A clause in the contract Gillman wrote up gave Phillips responsibility in all policy-making and player-personnel matters—with final approval by the general manager. Phillips knew this was coming. He had seen Gillman do this number on Charlie Waller at San Diego; seen him move up to G.M. and cut Waller's legs right out from under him. Phillips wasn't about to sign away his legs. With Gillman out of town, Phillips got the draw on Adams. He refused to coach unless the approval clause was deleted; furthermore, he demanded that Gillman be barred from the locker room and the practice field as well.
"Bud Adams had to let me have it. He couldn't get anybody else to screw it up much worse than it'd already been screwed up before Sid," Phillips says. "But Sid had to know my feelings. I was going to run this football team."
Within a month Gillman had departed and Phillips had both jobs to himself. The crew-cut cowboy had hot-branded the whole corral. Now, all he had to do was know football, get along with the players and win the games. Shoot, after nine jillion clinics and practices, 25 years and 10 different teams at all the levels—you can look it up—is it any wonder that all the rest was easy?
Bum Phillips' granddaddy rode the Chisholm Trail across the Panhandle. His daddy—Flip—rode a truck, Beaumont-to-Houston round trip twice a day, 18 hours on the road. He did it six days a week for seven years, then quit to try selling milk from his cows in the field. Flip died of emphysema.
Bum Phillips played football at French High in Beaumont. He served 31 months in the Pacific theater during World War II. "I went in thinkin' they couldn't win the war without me," he says. "I came out knowin' they couldn't win with me."
Bum played football at Lamar Junior College. He rode and dogged bulls in the rodeo for spending money. "Hail yes, I won," he says. He played football again while attending Stephen F. Austin State University.
Bum Phillips got his peculiar nickname early on because nobody could pronouce Oail, thank heavens, least of all his younger sister. Edrina Phillips also could not say "brother," which came out "bumble,", which was shortened to the now-familiar "Bum." Great moments in sports.
Surely, Phillips will be cracking that "Bum is a name, not a description. It's fine as long as you don't put a 'you' in front of it" to his dying day. But Ronnie Brown, the Oiler photographer, is credited with the best of the plethora of abominable plays on this name.
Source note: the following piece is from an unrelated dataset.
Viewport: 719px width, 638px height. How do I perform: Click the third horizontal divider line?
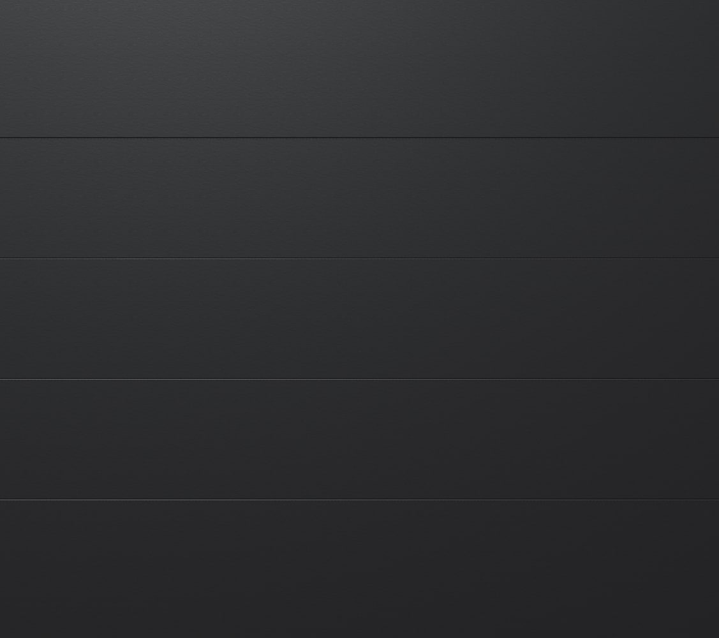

What Phillips has done in five years is create, Brown said, a "bummerization" of the Oilers.
"Bummerizing," in effect, is a sense of and feel for the team. Everyone is an adult. Everyone is an individual. Everyone knows what is expected of him and is trusted to carry out these duties and responsibilities. The coach is close to the players. He is a friend. All the coaches are friends. Bethea, the elder statesman, refers to "our happy home." Signs all around trumpet: "Luv Ya Blue." Somehow it works.
Bum lets his "boys" or "kids" eat banana pudding, play volleyball and wear funny hats in practices, which are seldom long or hard. Thursdays are beer-keg days at the training field. On Saturdays the players can bring their wives, kids and dogs. One Saturday, Phillips' friend Willie Nelson, the C&W singer, showed up on the field in an Oiler T shirt. It was all the players could do to keep from breaking out in a few bars of Whiskey River. "Ah, the Texas national anthem," Phillips sighs at the mere mention of the song. "Now we're talkin' heaven."